Ungefilterte Kontraste: Cusco
Touristen mit Schlapphut und Kamera auf der einen, Verkäufer mit Flyern und laminierten Fotos auf der anderen Seite. Eigentlich kommt man keinen Meter vorwärts, ohne irgendwem einmal mehr ein No, gracias entgegenzuwerfen. Kette? No, gracias. Pullover? No, gracias. Sonnenbrille? No, gracias. Tour? Bus? Machu Picchu? NO GRACIAS. Ich sage diese zwei Worte irgendwann unbewusst vor mir her. Wie ätzend diese Jobs für die Cusqueños wohl sein müssen. Ich habe nur einmal, im Winter 2006, als wandelndes Schild samt dämlicher Zipfelmütze in der Bremer Innenstadt gearbeitet (Schild-Aufschrift: 10%, 20% und 50 % auf alle Weihnachtsartikel). Nachdem mich eine Gruppe pubertärer Halbstarker verhöhnt hatte, schwor ich mir, dass dies mein letzter Tag als Rabattschild auf der Bremer Obernstraße war.

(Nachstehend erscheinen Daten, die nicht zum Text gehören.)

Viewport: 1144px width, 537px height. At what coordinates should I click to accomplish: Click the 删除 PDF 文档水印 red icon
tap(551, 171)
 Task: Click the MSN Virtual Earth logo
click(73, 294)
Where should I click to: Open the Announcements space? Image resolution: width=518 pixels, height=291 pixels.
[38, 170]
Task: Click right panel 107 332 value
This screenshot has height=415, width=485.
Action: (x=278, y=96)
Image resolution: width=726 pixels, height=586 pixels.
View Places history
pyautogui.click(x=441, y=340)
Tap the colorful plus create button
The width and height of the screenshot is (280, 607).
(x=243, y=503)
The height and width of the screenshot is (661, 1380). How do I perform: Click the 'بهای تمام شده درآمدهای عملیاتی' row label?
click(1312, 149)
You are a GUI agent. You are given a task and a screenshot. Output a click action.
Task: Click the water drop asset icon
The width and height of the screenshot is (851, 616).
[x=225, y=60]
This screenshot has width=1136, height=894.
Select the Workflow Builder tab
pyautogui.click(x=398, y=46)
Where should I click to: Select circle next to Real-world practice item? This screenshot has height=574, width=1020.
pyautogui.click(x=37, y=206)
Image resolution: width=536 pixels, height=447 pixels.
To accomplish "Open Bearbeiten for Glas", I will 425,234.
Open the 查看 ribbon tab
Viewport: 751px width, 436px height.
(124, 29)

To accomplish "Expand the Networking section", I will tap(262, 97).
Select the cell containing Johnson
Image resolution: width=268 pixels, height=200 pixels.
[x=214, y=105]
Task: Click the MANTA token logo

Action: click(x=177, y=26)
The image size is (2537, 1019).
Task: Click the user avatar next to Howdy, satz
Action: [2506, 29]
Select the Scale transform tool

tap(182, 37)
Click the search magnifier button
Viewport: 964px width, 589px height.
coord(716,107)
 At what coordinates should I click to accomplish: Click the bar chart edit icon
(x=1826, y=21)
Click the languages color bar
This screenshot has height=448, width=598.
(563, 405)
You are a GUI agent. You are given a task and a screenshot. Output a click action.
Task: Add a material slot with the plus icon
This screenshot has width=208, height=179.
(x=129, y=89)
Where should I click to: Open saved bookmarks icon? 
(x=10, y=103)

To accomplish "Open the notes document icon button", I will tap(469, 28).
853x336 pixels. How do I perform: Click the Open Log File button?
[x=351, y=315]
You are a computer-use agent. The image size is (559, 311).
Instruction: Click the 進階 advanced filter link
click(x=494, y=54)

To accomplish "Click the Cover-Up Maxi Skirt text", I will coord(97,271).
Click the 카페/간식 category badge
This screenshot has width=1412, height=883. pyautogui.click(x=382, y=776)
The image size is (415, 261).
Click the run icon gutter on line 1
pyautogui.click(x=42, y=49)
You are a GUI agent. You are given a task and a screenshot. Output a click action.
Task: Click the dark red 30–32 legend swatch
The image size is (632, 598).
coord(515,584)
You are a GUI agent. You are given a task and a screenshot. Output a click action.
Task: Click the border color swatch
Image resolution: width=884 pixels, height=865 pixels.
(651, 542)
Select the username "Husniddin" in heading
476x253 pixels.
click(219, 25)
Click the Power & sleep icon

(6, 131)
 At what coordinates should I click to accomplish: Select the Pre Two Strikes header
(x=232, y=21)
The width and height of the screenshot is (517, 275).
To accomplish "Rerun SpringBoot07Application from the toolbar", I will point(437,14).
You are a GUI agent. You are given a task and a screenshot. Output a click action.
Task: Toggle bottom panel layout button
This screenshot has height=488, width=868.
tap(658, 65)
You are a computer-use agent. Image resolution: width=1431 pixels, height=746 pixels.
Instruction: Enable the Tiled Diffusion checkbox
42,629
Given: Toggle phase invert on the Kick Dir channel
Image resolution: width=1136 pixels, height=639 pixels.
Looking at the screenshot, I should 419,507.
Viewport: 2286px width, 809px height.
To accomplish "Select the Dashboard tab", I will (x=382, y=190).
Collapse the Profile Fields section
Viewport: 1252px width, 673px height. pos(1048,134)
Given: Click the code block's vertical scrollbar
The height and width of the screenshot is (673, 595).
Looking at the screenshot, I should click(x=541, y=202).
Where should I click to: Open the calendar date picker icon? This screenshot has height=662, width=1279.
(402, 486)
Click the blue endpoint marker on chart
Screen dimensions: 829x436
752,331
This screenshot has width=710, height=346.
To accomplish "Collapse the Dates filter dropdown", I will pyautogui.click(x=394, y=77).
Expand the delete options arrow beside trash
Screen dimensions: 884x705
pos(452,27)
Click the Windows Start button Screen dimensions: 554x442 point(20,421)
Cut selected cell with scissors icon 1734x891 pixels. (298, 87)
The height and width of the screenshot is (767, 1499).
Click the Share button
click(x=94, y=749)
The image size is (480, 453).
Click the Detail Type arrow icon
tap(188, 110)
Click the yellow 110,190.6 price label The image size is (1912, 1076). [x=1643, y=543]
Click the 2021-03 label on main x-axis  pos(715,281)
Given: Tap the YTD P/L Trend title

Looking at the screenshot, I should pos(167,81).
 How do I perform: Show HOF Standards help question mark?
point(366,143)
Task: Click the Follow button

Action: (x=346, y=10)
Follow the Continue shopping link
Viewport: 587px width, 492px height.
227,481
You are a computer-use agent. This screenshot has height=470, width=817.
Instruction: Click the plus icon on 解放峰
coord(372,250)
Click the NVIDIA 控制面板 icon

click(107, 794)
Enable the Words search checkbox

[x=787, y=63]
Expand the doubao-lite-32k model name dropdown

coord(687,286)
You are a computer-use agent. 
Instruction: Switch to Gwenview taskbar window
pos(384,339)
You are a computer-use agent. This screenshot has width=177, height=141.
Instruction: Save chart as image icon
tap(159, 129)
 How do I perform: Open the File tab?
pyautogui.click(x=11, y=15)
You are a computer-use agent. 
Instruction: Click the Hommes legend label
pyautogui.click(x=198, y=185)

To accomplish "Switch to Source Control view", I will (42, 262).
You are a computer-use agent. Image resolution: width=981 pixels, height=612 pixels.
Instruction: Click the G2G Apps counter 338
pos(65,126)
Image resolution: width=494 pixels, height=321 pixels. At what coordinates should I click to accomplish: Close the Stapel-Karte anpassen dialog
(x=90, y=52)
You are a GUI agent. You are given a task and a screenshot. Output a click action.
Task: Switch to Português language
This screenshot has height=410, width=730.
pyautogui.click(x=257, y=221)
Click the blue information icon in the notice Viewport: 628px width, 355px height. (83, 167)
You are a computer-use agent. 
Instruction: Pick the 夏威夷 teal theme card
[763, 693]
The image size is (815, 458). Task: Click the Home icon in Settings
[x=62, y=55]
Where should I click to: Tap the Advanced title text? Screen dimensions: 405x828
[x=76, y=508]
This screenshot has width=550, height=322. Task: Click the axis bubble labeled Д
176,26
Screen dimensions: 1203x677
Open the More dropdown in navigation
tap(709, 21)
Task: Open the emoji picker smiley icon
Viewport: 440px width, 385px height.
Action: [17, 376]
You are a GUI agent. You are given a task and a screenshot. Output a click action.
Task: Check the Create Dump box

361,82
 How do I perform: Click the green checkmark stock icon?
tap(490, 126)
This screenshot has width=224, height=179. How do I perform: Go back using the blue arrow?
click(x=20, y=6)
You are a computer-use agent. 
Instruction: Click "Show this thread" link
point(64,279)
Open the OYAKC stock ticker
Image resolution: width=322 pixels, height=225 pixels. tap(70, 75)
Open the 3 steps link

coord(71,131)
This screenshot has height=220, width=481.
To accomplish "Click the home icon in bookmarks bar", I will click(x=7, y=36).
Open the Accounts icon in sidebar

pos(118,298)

Jeder, der nach Peru kommt, will Machu Picchu sehen. Und jeden verschlägt es dafür nach Cusco, der Inkahauptstadt, die in hauchdünner Andenluft auf 3300m liegt.
Trekkingtouren, Machu Picchu 1 Day Cheap, Alpakapullover, bunte Wollmützen mit Lamas drauf. Indigene Frauen in farbenfrohen Gewändern samt Babyschaf auf dem Arm und Kleinkind an der Hand: Foto! Foto! für ein paar peruanische Soles versteht sich. Traurige Folklore. Ein bukliger alter Mann mit Lederhaut bietet Wassermelonenscheiben feil. Sein Pullover ist an der Schulter gerissen, ich sehe sein krumm gewachsenes Schulterblatt. Wir ignorieren uns beide. Eine runzlige Frau mit nur noch einem Zahn streckt einem japanischen Touristen ihre faltige, rissige Hand entgegen. Ein paar Soles, tengo hambre (ich habe Hunger). Immer wieder auf dieser Reise die gnadenlose Konfrontation mit Armut. Und, nein, daran gewöhnt man sich nicht. Und das ist auch gut, denn wer will schon so abgestumpft sein?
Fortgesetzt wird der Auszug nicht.